On-time Democratic presidential candidate hopeful Mayor Pete Buttigieg has come under fire from pro-life Democrats for his stance on abortion. Despite facing repeat questions in interviews on the topic, Buttigieg has been reticent to disclose whether he believes a ban on abortion after 20 weeks is constitutional.
A veteran of the Afghanistan War, Buttigieg has served as the mayor of South Bend, Indiana since 2012. He is known as a moderate and gained widespread support among parts of the electorate looking for an alternative to the socialist leanings of rival Bernie Sanders and a change from establishment-backed Joe Biden. Given his reputation as a moderate, one might have expected Buttigieg to orientate his position on abortion so that it aligned itself better with the beliefs of the majority of his support base.
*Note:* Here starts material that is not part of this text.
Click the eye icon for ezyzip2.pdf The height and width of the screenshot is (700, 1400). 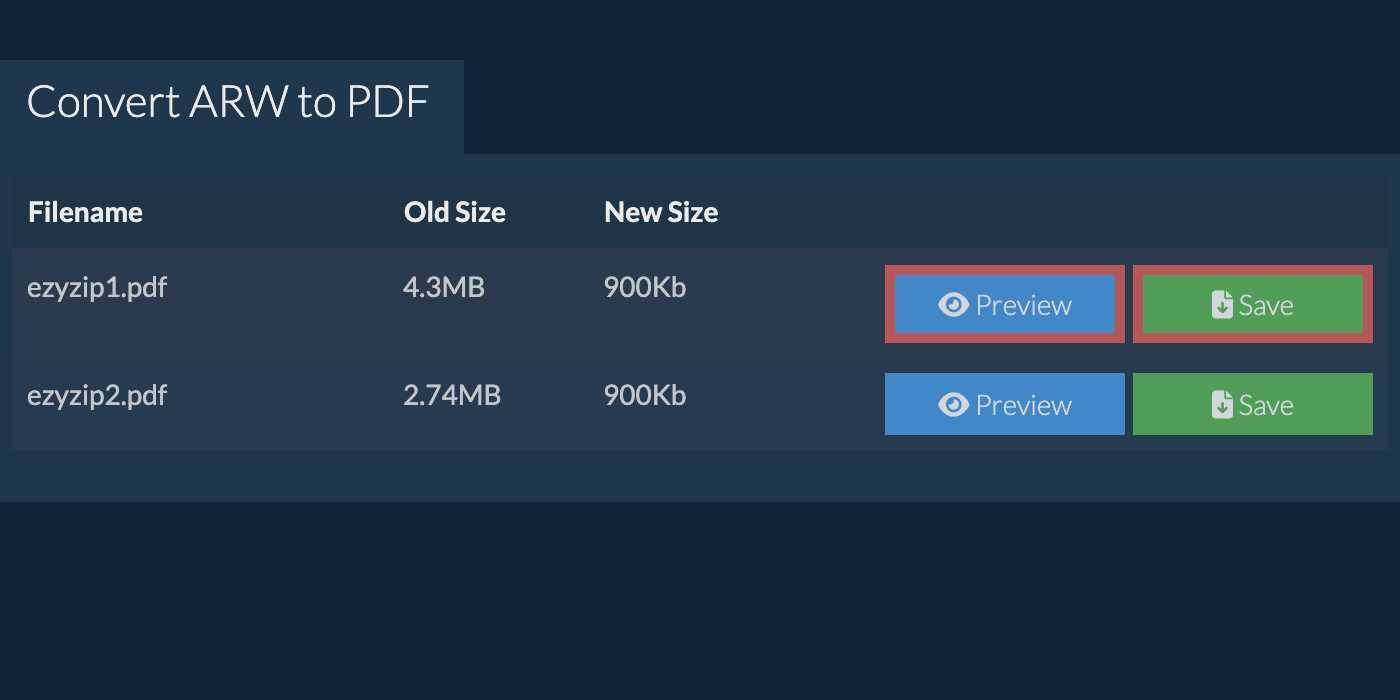[x=953, y=405]
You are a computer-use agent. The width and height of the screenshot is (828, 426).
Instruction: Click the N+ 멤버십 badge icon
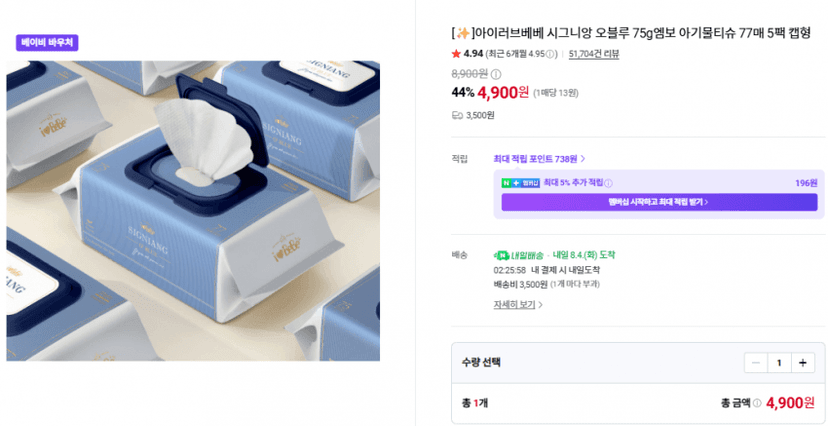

Buttigieg has gone on the record to express his support for the right to abortion, also calling for the Hyde Amendment, which outlaws the federal funding for abortion cases, to be repealed. However, when quizzed on the finer points of his policy, Buttigieg seemed unsure on exactly where he stands when it comes to the legal limit for when an abortion can be performed.
Appearing on MSNBC’s “Morning Joe” program on February 2, 2019, Buttigieg would not be drawn on whether he would be in favour of controversial abortion laws recently passed in New York that permits abortion procedures up until the moment of birth.
He said: “I don’t think we need more restrictions right now. I just believe that when a woman is in that situation and when we’re talking about some of those situations covered by that law, extremely difficult, painful, often medically serious situations where life or health of the mother is at stake, the involvement of a male government official like me is not helpful.”
This non-committal stance has drawn the ire of pro-life groups across the states who have accused Buttigieg of lending his support to what they perceive as unethical abortion practices. Indeed, pundits have pointed to the damage that Buttigieg’s position did to his prospects among large pro-life sections of the electorate.
Running on a platform that promised to eliminate the Electoral College, expand the Supreme Court to 15 seats and provide a public option on the health insurance marketplace, Buttigieg was eventually forced to call time on his bid to become the Democratic nominee for the 2020 election having been overlooked by voters in the primaries.